Bio-Tech im Hühnerstall
    JA-757, Red-JA-brown und JA-Color-Yield 13 . Diese Hybridhühner haben eine Gemeinsamkeit: Alle drei wurden von demselben internationalen Biotech-Konzern, bekannt unter dem Namen »Hubbard«, nach den Bedürfnissen des Geflügelfleischmarktes entwickelt. Sie beherrschen die gesamte Bio TM -Branche. In keinem Maststall des Massenmarktes traf ich auf andere Rassen als diese. Obwohl sie nicht speziell für die Bio-Produktion designt sind und auch in der konventionellen Agrarindustrie zum Einsatz kommen, erfreuen sie sich unter Bio TM -Konzernen derzeit besonderer Beliebtheit, weil sie etwas langsamer wachsen als manche andere Hybridsorten. Dennoch gibt der Biotech-Konzern an, mit den Hühnerzüchtungen den »heavy weight market« sowie den »medium weight market« zu bedienen. In der Werbung sprechen die Supermarktkonzerne, die das Fleisch von JA-757, Red-JA-brown oder JA-Color-Yield im Sortiment haben, freizügig von »langsam wachsenden Rassen«. Der nach Bauernhofidylle klingende Begriff der Langsamkeit ist ein Dauerbrenner in der Bio-Werbung, und zwar in fast allen Produktgruppen. »Langsam wachsende Rassen« – das klingt nach alten Rassen, nach lokalen Landsorten, deren Erhaltung man in der ursprünglichen Ökolandbau-Bewegung gefordert hat.

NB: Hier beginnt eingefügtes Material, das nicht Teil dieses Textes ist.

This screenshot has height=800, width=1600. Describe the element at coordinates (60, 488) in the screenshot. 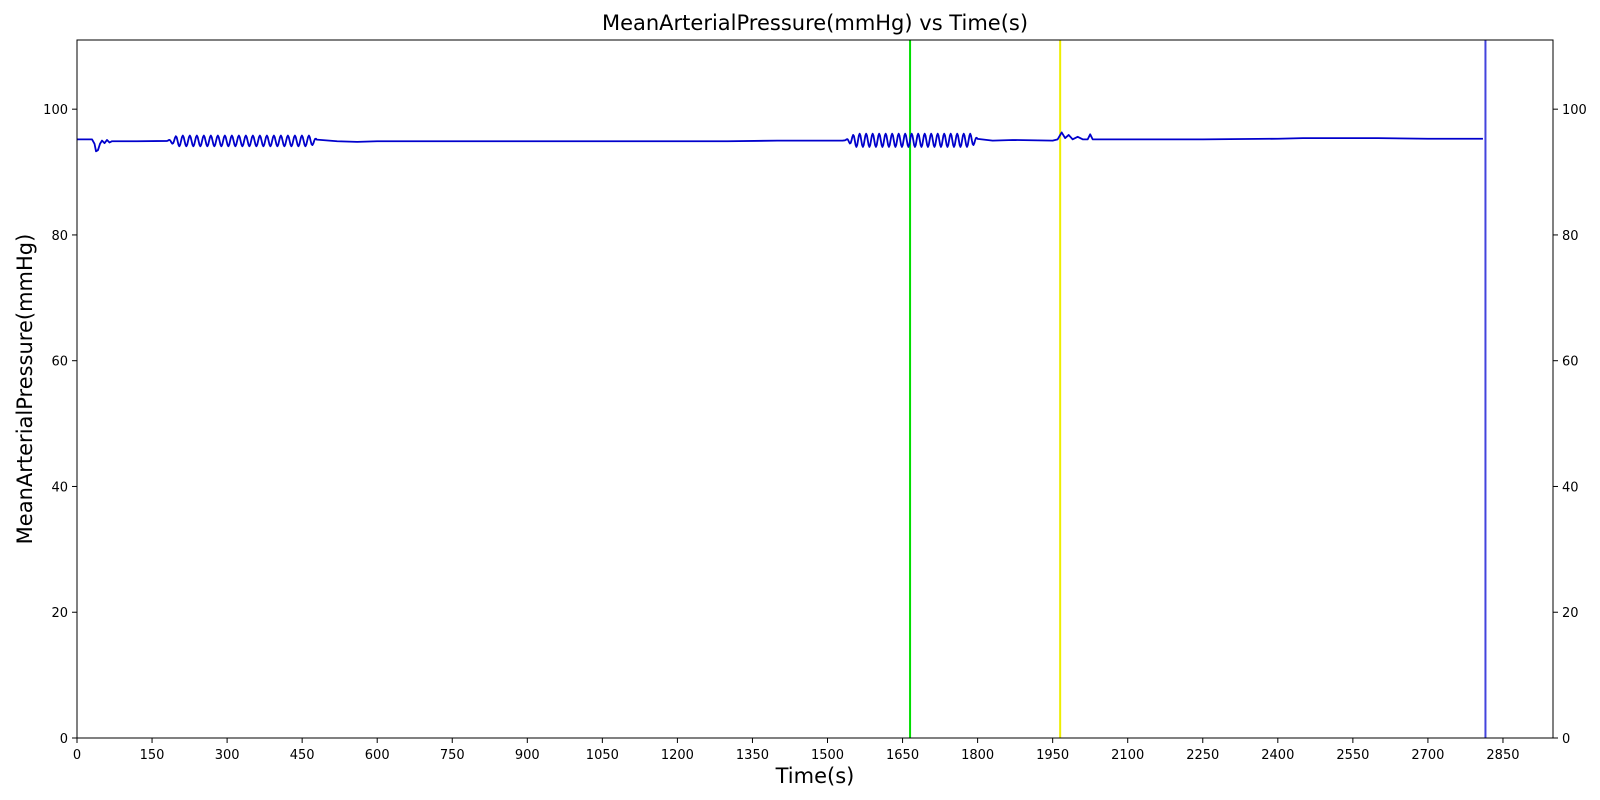

I see `y-tick-label: 40` at that location.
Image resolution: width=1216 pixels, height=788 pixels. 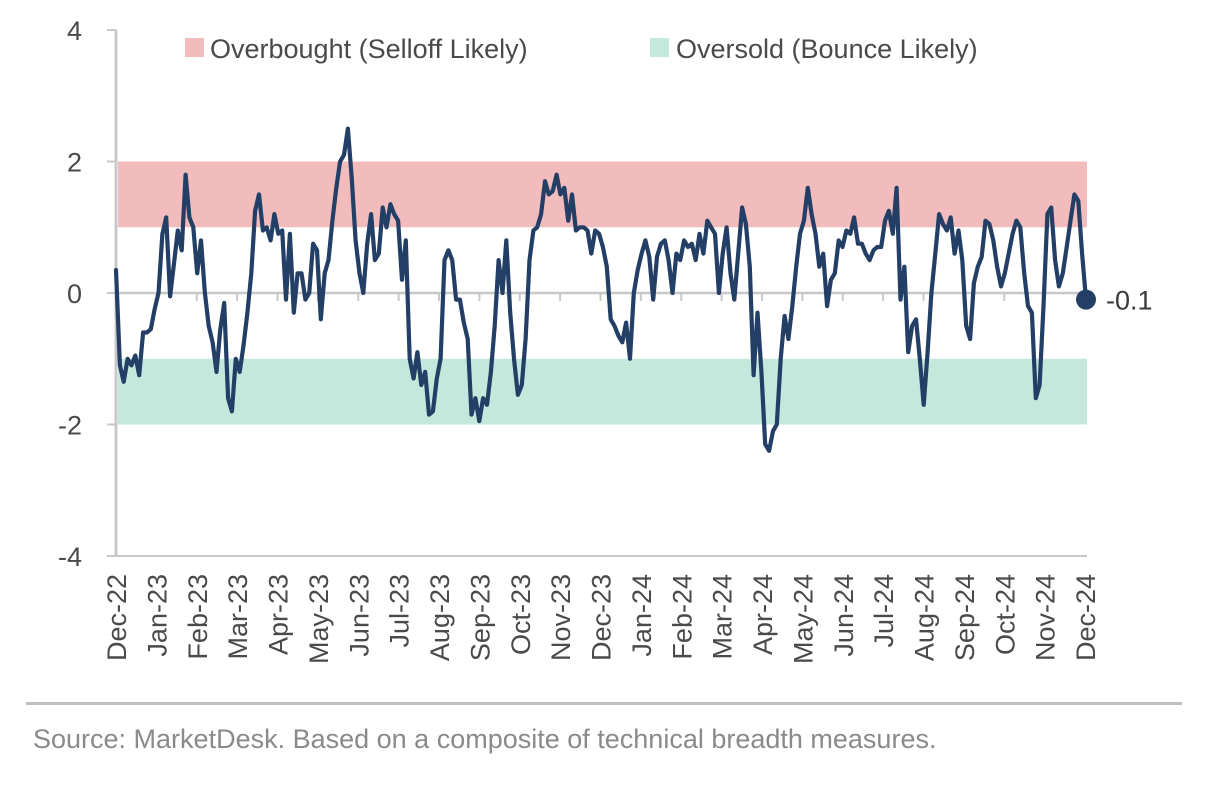 What do you see at coordinates (1130, 301) in the screenshot?
I see `end-value-label: -0.1` at bounding box center [1130, 301].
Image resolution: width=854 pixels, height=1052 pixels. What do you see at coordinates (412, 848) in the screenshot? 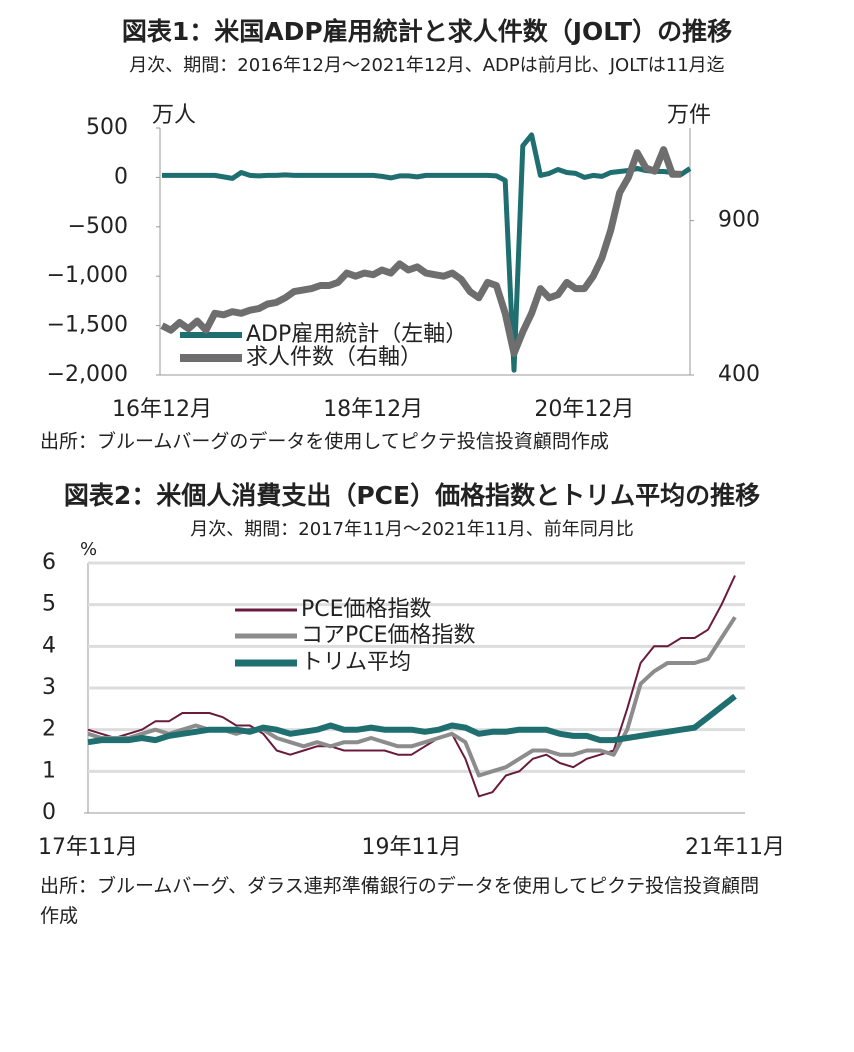
I see `x-tick-label: 19年11月` at bounding box center [412, 848].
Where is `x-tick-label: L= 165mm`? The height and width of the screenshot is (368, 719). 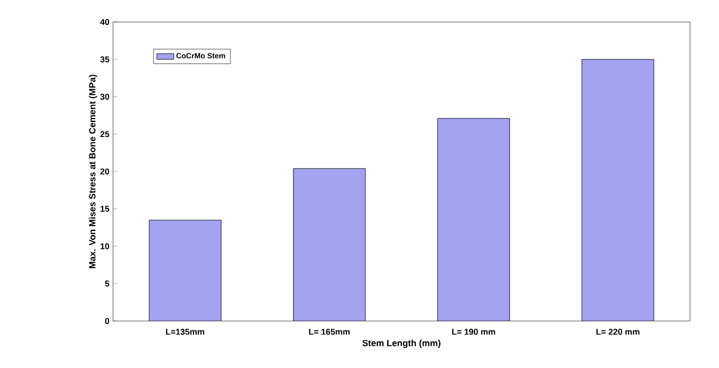
x-tick-label: L= 165mm is located at coordinates (330, 332).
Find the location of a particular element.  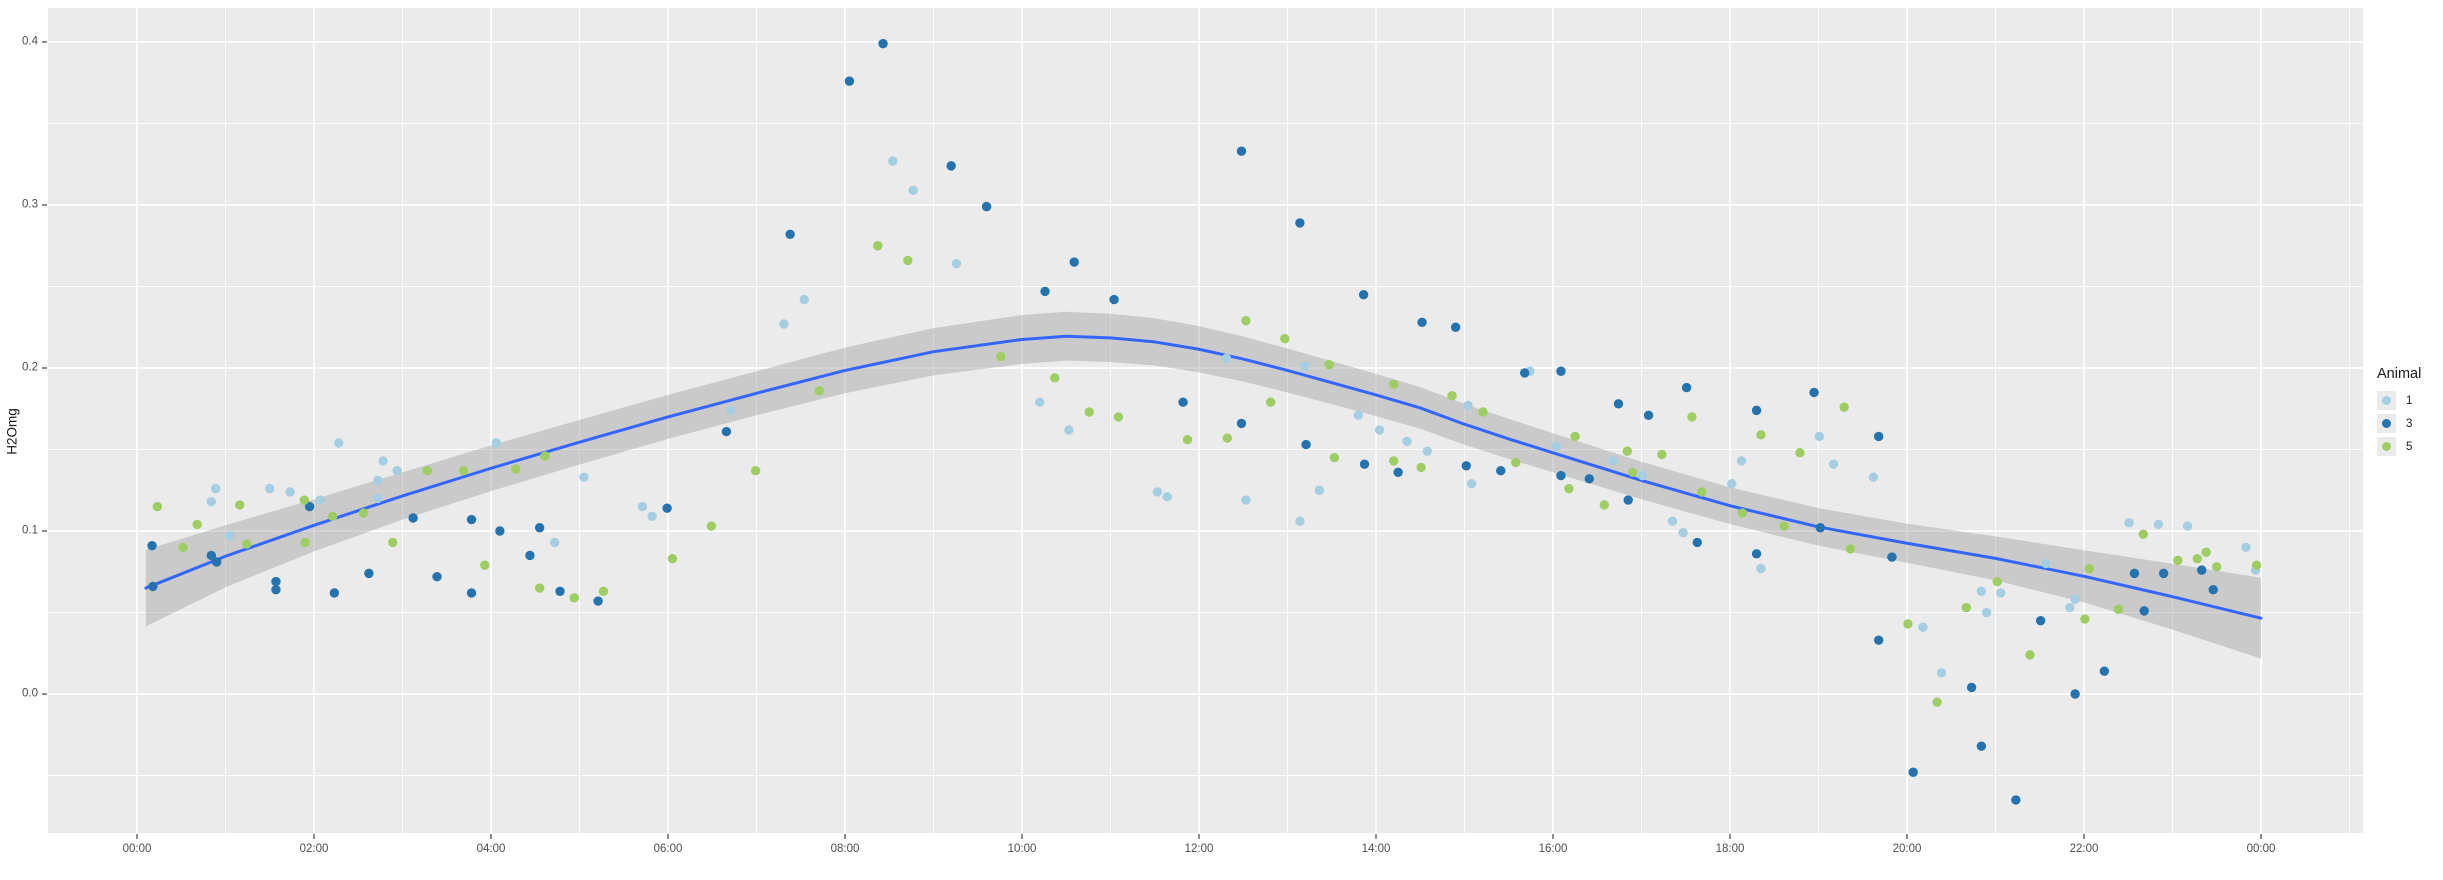

x-tick-label: 16:00 is located at coordinates (1553, 849).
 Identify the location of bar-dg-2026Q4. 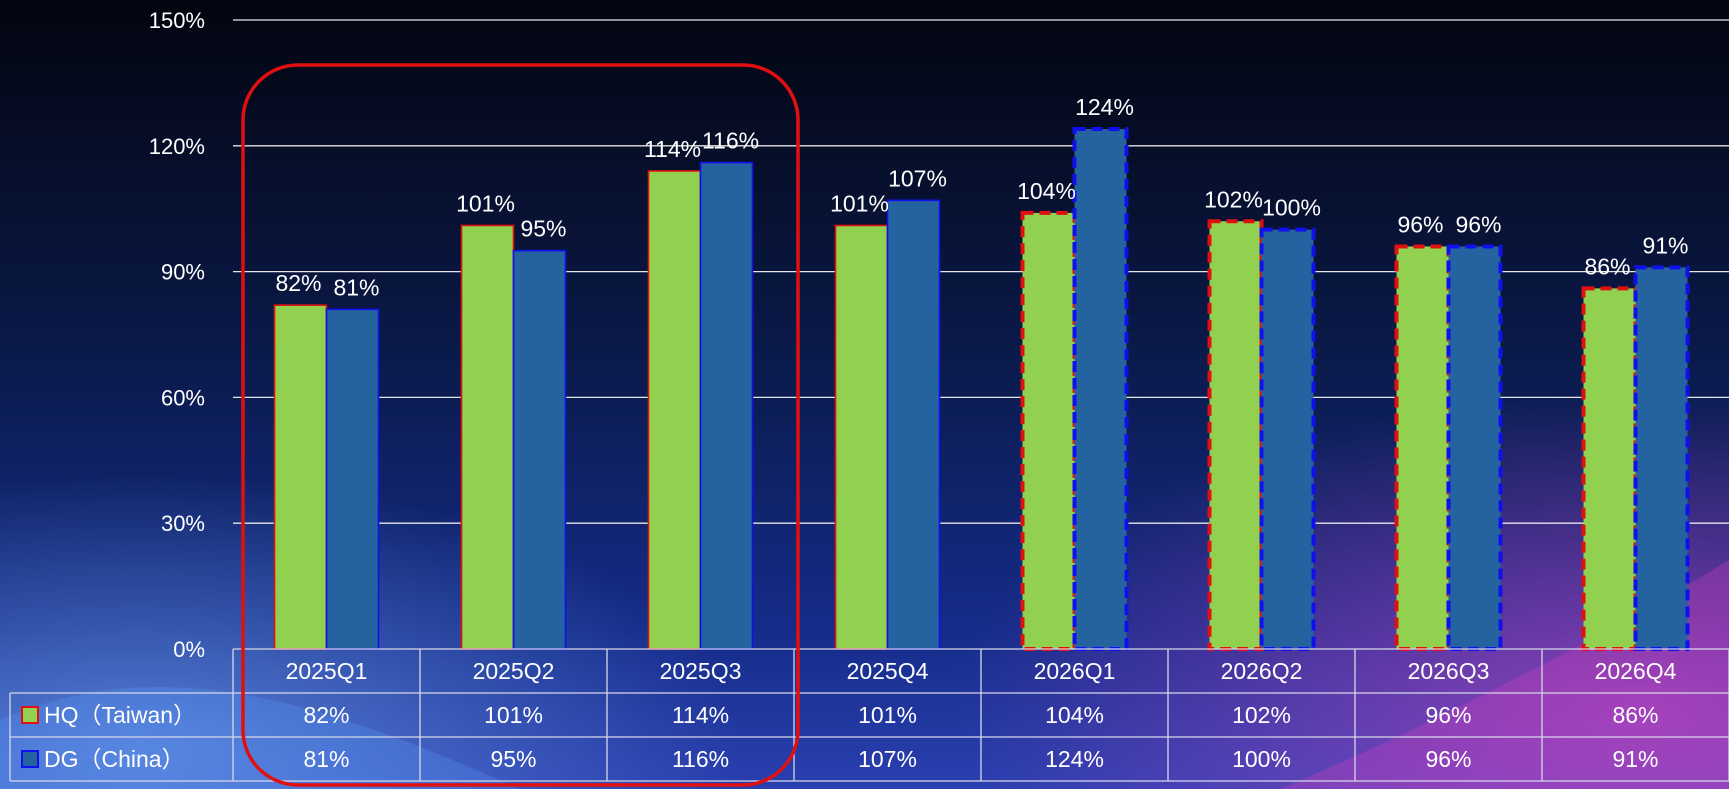
(1662, 458).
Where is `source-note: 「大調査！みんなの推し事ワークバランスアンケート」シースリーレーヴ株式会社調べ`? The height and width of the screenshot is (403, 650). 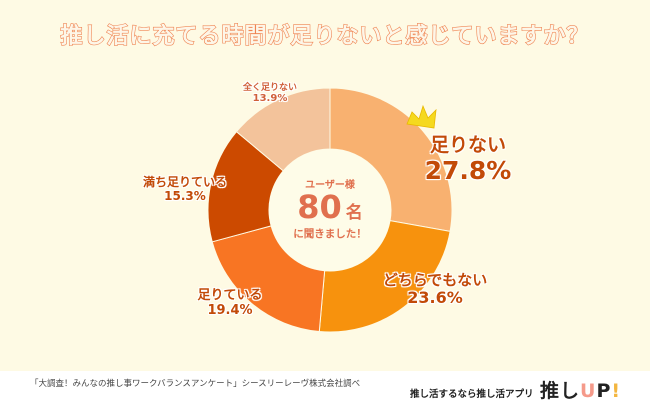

Den Bio-Hybridhühnern werden im Marketing sogar klingende Namen wie etwa »Schlierbacher Bio-Wildhendl« gegeben. Durch die Regionsbezeichnung »Schlierbach« entsteht der Eindruck, es handle sich um eine lokale Landrasse. Tatsächlich aber befindet sich in der Region Schlierbach lediglich die Fabrik mit ihren Kükenfließbändern, in der die Hybrid-Eier bebrütet werden. Keine alte Rasse und schon gar kein »Wildhuhn« passen in das Geschäftskonzept der Bio TM -Branche, das auf Leistung und Ertrag aufbaut. Und »Wildhühner« trifft man seit über viertausend Jahren in der Landwirtschaft grundsätzlich nicht an. Sie leben, wie das Wort schon sagt, in der Wildnis – und zwar in Südostasien. In der Zoologie sind sie als Bankivahühner
(Gallus gallus)
bekannt.
    Der Hubbard-Konzern, aus dessen Laboratorien die Designerhühner JA-757, Red-JA-brown und JA-Color-Yield stammen, wirbt auf seiner Homepage mit hohen Schlachtgewichten. Für alle Bedürfnisse gibt es eine eigene Produktlinie. Kundinnen und Kunden wählen beispielsweise zwischen Tieren aus der Classic- oder der JV-Serie, aus den Serien Flex und F15 oder aus der H1-Reihe.